1.º Soa como se tivesse um i, sim, mas não bastará dizer que é na pronúncia, sem mais, mas antes precisar, reduzir e limitar essa pronúncia à das camadas mais populares, ou à dos momentos de descuido das pessoas escoimadas no falar. O bom povo também raro dirá «a água», mas sim, mais amiúde, «a iágua» (em plagas mais rurais: a iauga»). Parece-me que há grande tendência para este tipo de fenómenos. Lembremos o que sucede ou sucedeu com as formas «leamos, creamos», ainda registadas como as únicas correctas por Rodrigo de Sá Nogueira no seu dicionário de verbos conjugados, e ainda antes dele por Epifânio, que todavia já dava notícia das adventícias e concorrentes «creiamos» e «leiamos», que entretanto ganharam terreno e dicionários (como já vimos aqui, em anterior comento).
2.º A frase está torta. Se a levassem ao endireita, ele dava-lhe uns safanões e deixava-a assim: — «embora, na pronúncia, soe como se tivesse um i entre os a e e para evitar o hiato»; ou assim, e melhor: — «embora, na pronúncia, soe como se tivesse um i entre o a e o e para evitar o hiato». — «... um i entre OS a e O e...» é que nunca.
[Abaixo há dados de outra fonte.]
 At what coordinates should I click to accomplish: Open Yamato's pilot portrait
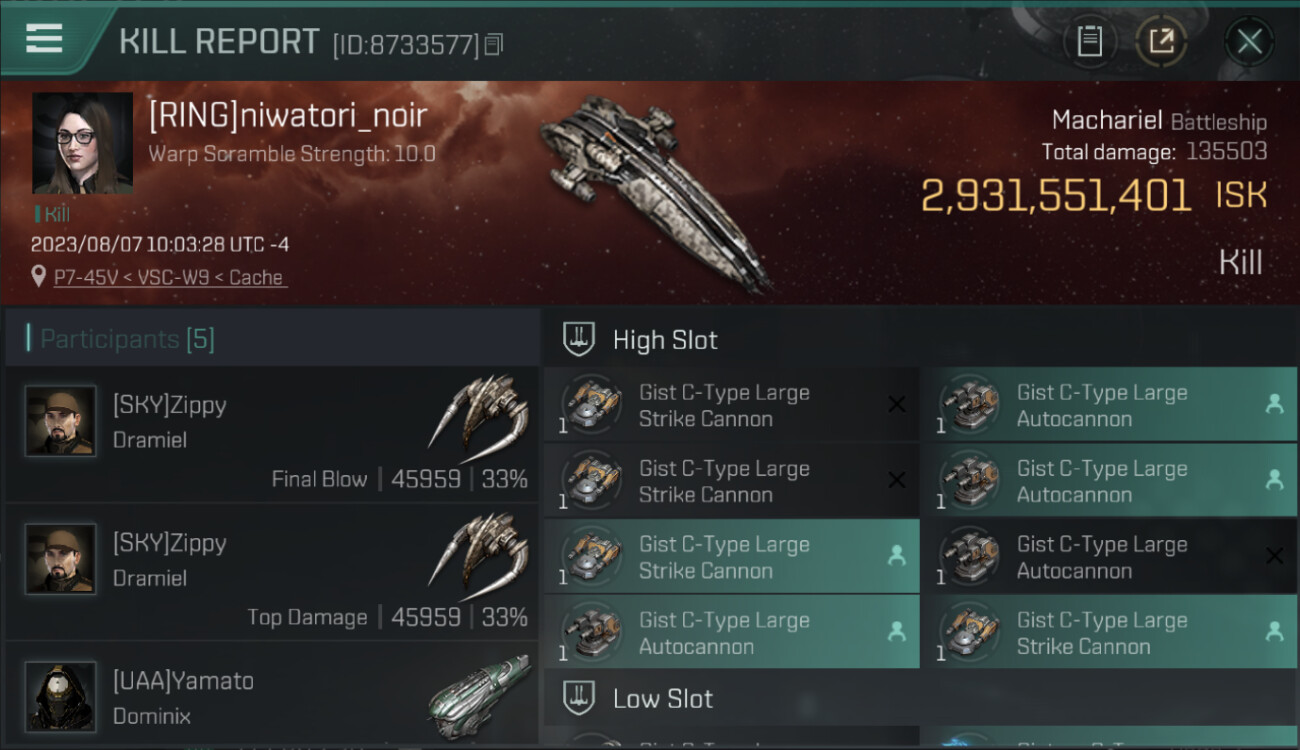pos(61,695)
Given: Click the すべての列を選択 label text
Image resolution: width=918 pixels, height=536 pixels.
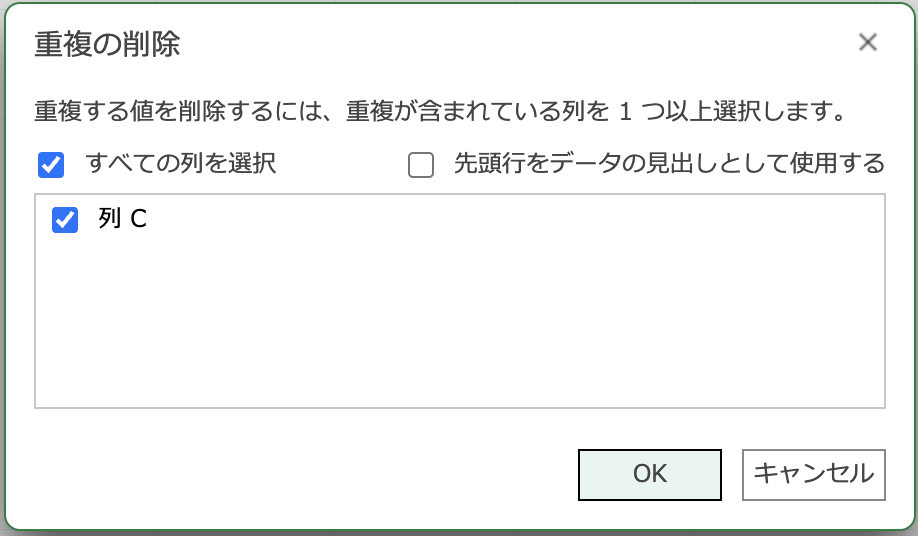Looking at the screenshot, I should (x=181, y=163).
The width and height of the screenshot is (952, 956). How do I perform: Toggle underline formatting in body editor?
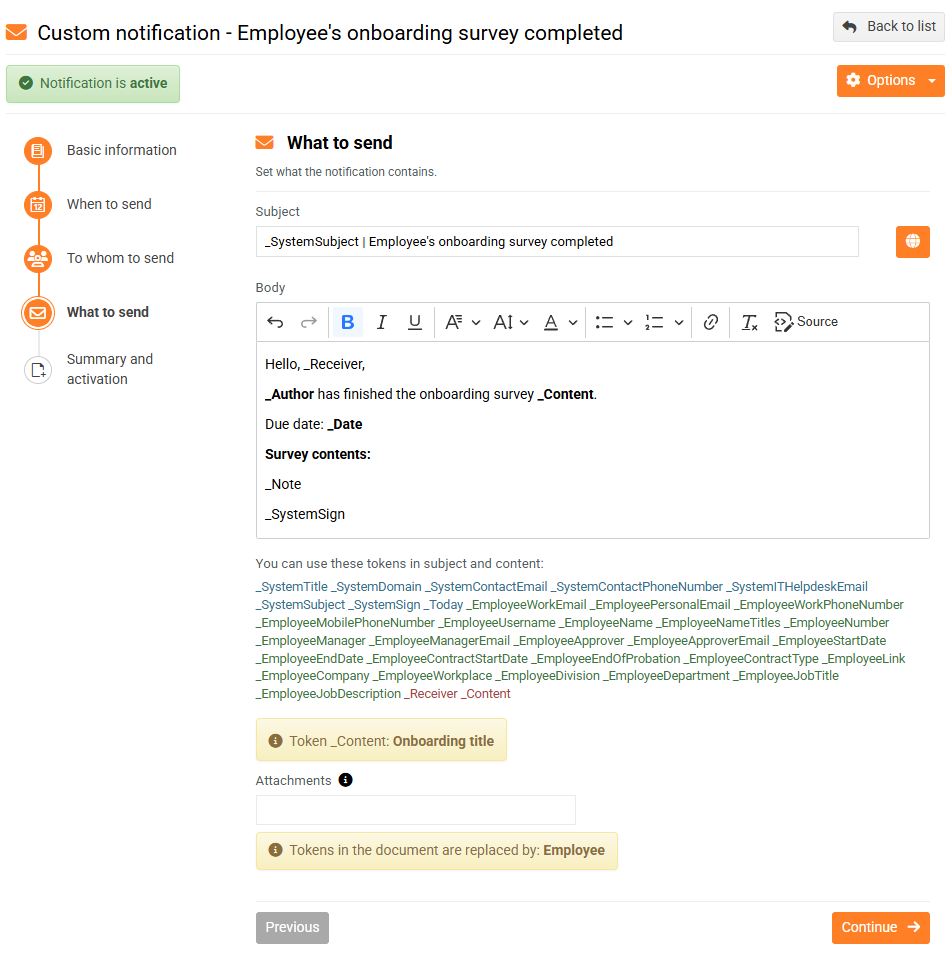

Mas, se lhe vai recensear o parto, e a julgar pelo que tenho ouvido à boa da Senhora, se ela não for mais selecta na escrita do que na fala, prepare-se para o pior. Enfim, se da leitura se pegar alguma impureza de maior, nada que em todo caso não se remova facilmente com uns bons caldos de Vieira em doses áfias e reforçadas.
— Montexto
Montexto,
Em tempo: «... um i entre os a e o e...» foi erro meu de transcrição. Fica sanado.
Quanto ao resto, você parece-me um empertigado quatrocentista que olha em volta e diz: «Esta gente pelintra anda a pronunciar alheio, receio, ceia, meia... Para onde vai esta língua, bons céus?»
Sempre o português resolveu hiatos por intromissaão dum yod. Umas vezes passou ele a escrever-se (lembre o caso de leiamos), outras não.
O facto poderia ser estrutural. Segundo alguns históricos, o galego-português tende para a criação de ditongos descendentes (ao invés do castelhano, com os seus ascendentes ie e ue) e isso teria a ver com um forte, e ainda dinâmico, substrato celta.
Mas agradeço o seu contributo,e aguardo o de outros, se tanto puder ousar.
Aos quatrocentistas não tenho nada que opor: nunca tão poucos fizeram tanto e tão grande. O mais há-de ser erro de perspectiva.
O português tendeu, tende e tenderá sempre para muitos lados e coisas mais ou menos necessárias ou escusadas e certas ou erradas, favorecido nuns declives por estes, noutros por aqueles. O meu pendor em matéria de língua espero que bem se deixe ver que em geral e no particular é seguir, observar e defender a regra mais estrita. Para confundir, divergir e marear —«desconstruir», como lhe chama a plebe letrada e científica — conto com os outros, e nisto nunca me faltam. Há-de ser o que for, como sempre. Mas cada um defenda a sua posição; depois se verá.